Cardinal Utility

Cardinal utility is a utility measure that encodes not merely the ranking of preferences but the intensity or strength of those preferences. Where ordinal utility tells us that A is preferred to B, cardinal utility tells us by how much — or at least that the difference between A and B is twice the difference between B and C. This additional structure makes cardinal utility indispensable for any theory that requires weighing outcomes against probabilities, costs against benefits, or individual gains against collective losses. Without cardinality, expected utility theory is algebraically empty; with it, the theory becomes computationally powerful and conceptually treacherous.

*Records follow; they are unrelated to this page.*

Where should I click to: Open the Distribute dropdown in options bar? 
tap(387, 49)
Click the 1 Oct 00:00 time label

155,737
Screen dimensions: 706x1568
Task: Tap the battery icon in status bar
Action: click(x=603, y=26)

The concept has a contested history. Nineteenth-century economists — Jevons, Menger, Walras — treated utility as inherently cardinal, measuring psychological pleasure on a numerical scale. Early twentieth-century economists, particularly in the ordinalist revolution led by John Hicks and Roy Allen, rejected cardinality as psychologically unfounded and methodologically unnecessary. The ordinalists argued that only preference rankings are observable, and that any theory requiring cardinality was relying on metaphysical assumptions about mental states. The counter-revolution came with von Neumann and Morgenstern's 1944 theorem, which proved that cardinality can be derived from behavioral axioms about choice under uncertainty, without requiring introspection about psychological intensity.

Yet the derivation does not resolve the deeper problem. Cardinal utility functions are unique only up to positive affine transformation — a shift and a scale. This means that statements about ratios of utilities ("A is twice as good as B") are meaningless, while statements about differences ("the gain from A to B is worth the same as the gain from C to D") are meaningful. This "interval scale" property is sufficient for expected utility but insufficient for many applications that economists and policy analysts casually assume cardinality supports. The measurement theory of utility — whether utility is an interval scale, a ratio scale, or merely an ordinal ranking — remains unresolved, and the casual treatment of utility as if it were a ratio scale (as in "this policy produces twice the welfare of that one") is one of the most common errors in applied welfare economics.